There are many options available to you once the cards have been dealt. Your decisions over time will be the ultimate decider of whether you win a fortune or lose your shirt.
The player elects to “stand” with the current total and not to draw any additional cards. If you are in a game where the cards are dealt face-down, you slip your cards under your chips. The dealer will understand the message. If you are in a face-up game, wave your hand back and forth in a wiping motion just above your cards, which is the signal for standing. All casinos insist on some form of hand signal; verbal statements are not accepted. Casinos can get rather noisy, and it is easy for a dealer to mishear a player. Also, the cameras hidden in the casino’s ceilings can be used to resolve disputes only if hand signals are used, since they do not have an audio component.
The player elects to draw an additional card or cards. If you are in a face-down game, draw your cards toward you with a quick scratching motion against the felt once or twice. In a face-up game, make a similar motion with your fingertips or, preferably, point to your cards with your index finger.

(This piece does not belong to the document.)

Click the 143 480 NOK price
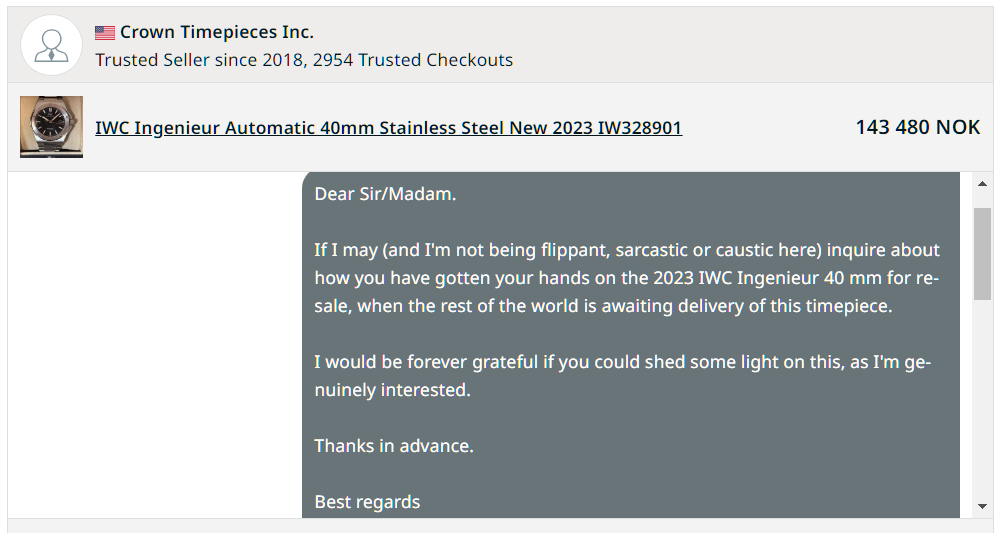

If your first two cards are of the same value, you may split them and play each as a separate hand. To indicate a desire to split your cards, place an additional wager equivalent to the original one to the side of it. If you are playing in a face-down game, you must expose your cards. After splitting a pair, various other options become available. You can re-split if a third like-valued card appears. Or you can double down on the split hands should an appropriate card be drawn. For example, if you have split 8’s and catch a three on the first 8, you may now double down on this total of 11. Both re-splitting and doubling and doubling down after a split are to the player’s advantage.
The player may double the size of the original bet and elect to draw only one additional card. The typical doubling situation is where you have a hand that stands a chance of becoming a very good hand with one additional card; for example, your first two cards total 10 or 11. To indicate a double down bet, slide the second wager to the side of the original bet. This wager may be as much as but no more than your original bet. If you are playing in a face-down game, you must expose your cards. Virtually all casinos permit doubling on 11 and 10; most on 11, 10, and 9, and many will allow it on any two cards. The latter rule is the most advantageous to the player.
When the dealer shows an A, players are given the option of taking insurance against the dealers’ having blackjack. Calling this “insurance” is a bit misleading. It is nothing other than a side bet that is paid at 2 to 1. If you wish to take insurance (which is only recommended in very specific circumstances recognizable by an expert card counter only), place a bet equal to half your original bet in the semicircle running just in front of your betting spot. If the dealer has blackjack, you will lose your original bet but win the insurance wager and break even on the hand. If the dealer does not have blackjack, you will lose the insurance bet, and the hand will be played out normally.
If your hand looks particularly unpromising against the dealers’ exposed card, you have the option of surrendering half of your bet and retiring from the hand. For example, should you have 9, seven against a dealer 10 and your chances of winning the hand are slim — fewer than.5 — and it would be to your advantage to give up half your bet. There are to forms of surrender: “late” and “early.” In the late form, the player may surrender after the first two cards provided that the dealer does not have blackjack. In early surrender, the player may surrender after the first two cards even when the dealer is later revealed to have blackjack. Both forms of surrender are to the players’ advantage, with early surrender being most beneficial. Not all casinos permit late surrender, and those that do don’t necessarily post it at the tables. Except for the occasional promotion, no casino offers early surrender any longer.
Surrender, by the way, is the only play at the table that re-quires a verbal response; there is no hand signal. If you wish to surrender your hand, just say “Surrender.” The dealer will remove half your bet and return the other half.